→ **THE TASK**
Please repeat the part of the items that opens with the line containing "Locate an element" and closes with the line containing "What do you", switching "screenshot" to "capture" and changing nothing else. Leave the pictures out of your answer.

→ **EXERCISE MATERIAL**

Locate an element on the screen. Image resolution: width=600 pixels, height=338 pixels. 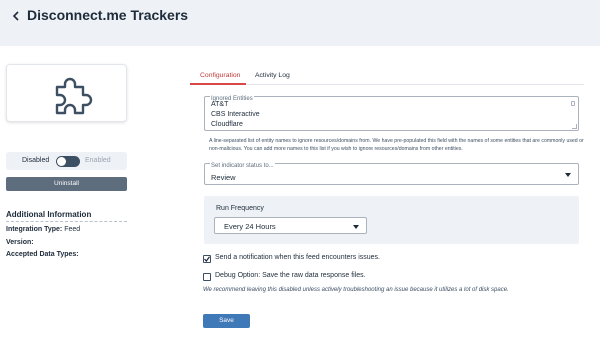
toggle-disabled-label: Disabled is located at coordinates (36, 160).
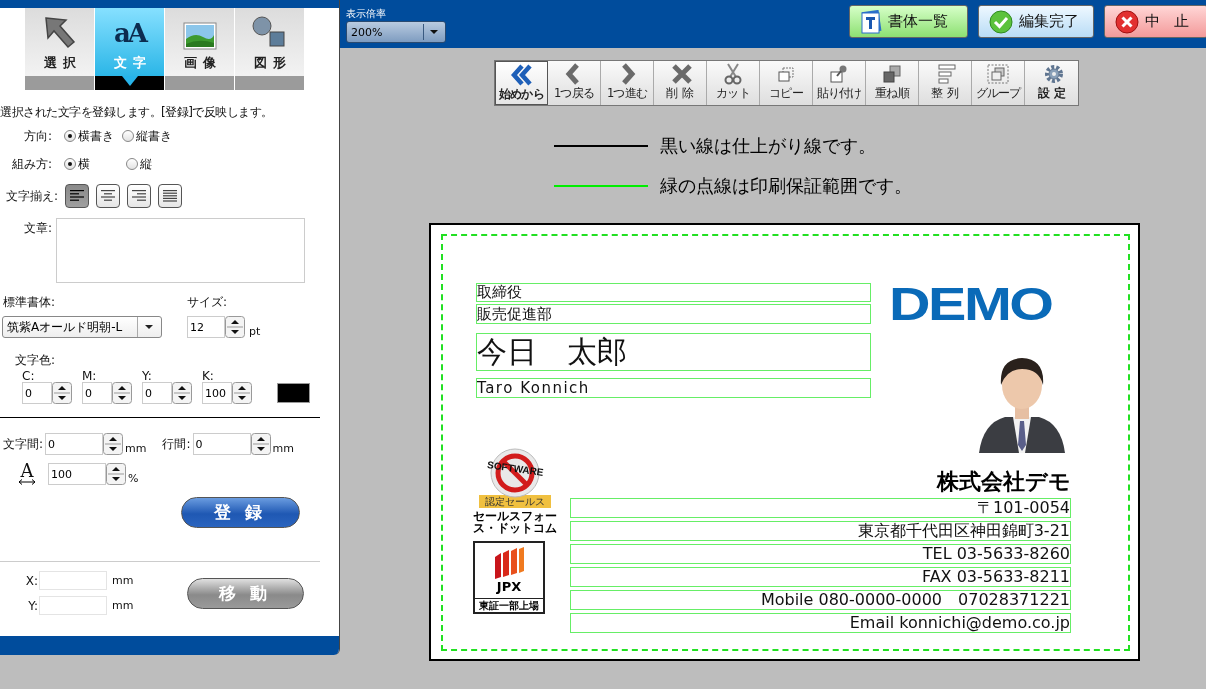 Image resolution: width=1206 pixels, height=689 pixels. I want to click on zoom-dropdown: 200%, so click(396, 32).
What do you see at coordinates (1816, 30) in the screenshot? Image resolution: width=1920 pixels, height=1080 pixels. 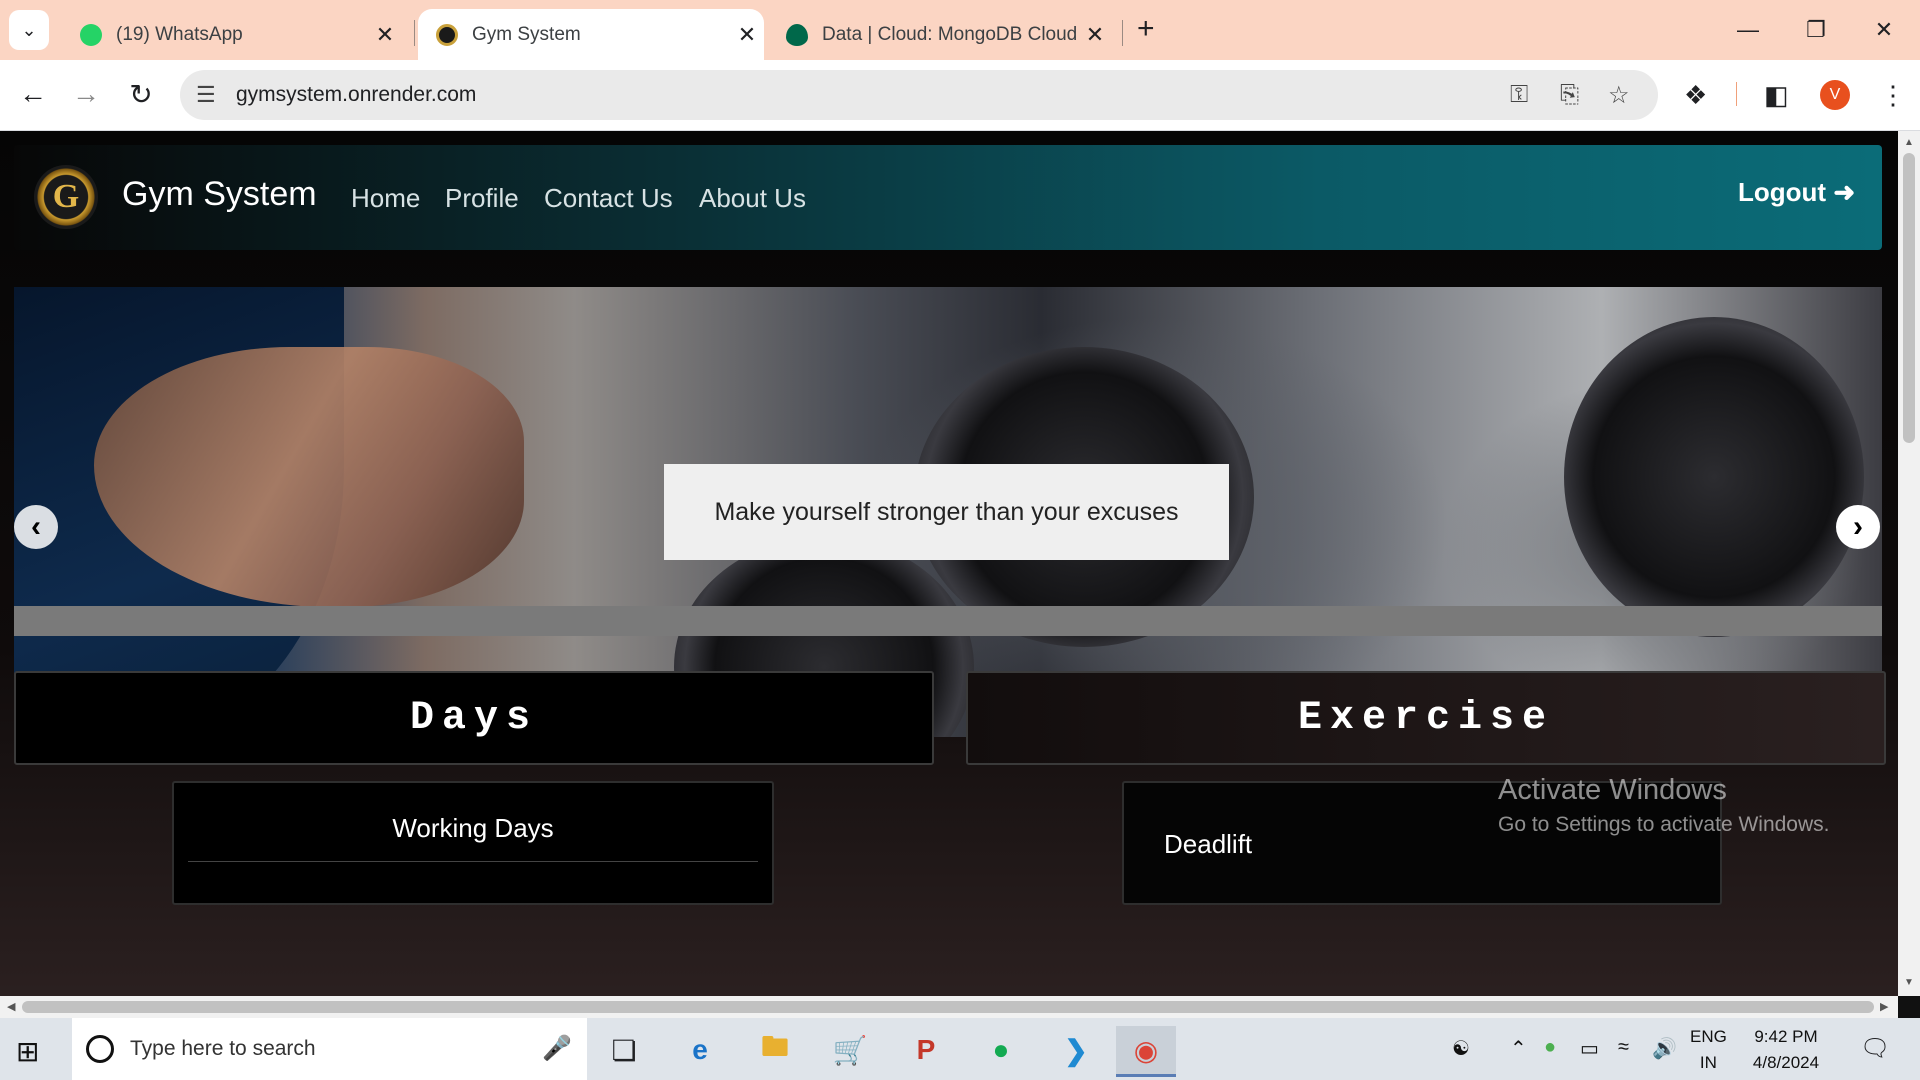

* * *

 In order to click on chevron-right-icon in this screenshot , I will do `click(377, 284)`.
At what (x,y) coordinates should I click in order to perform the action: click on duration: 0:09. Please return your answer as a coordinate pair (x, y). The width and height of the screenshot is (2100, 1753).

→ **OUTPUT OF THE TASK**
Locate an element on the screen. Image resolution: width=600 pixels, height=338 pixels. 
toggle-disabled-label: Disabled is located at coordinates (36, 160).
 Image resolution: width=1206 pixels, height=689 pixels. I want to click on zoom-dropdown: 200%, so click(396, 32).
What do you see at coordinates (1816, 30) in the capture? Image resolution: width=1920 pixels, height=1080 pixels. 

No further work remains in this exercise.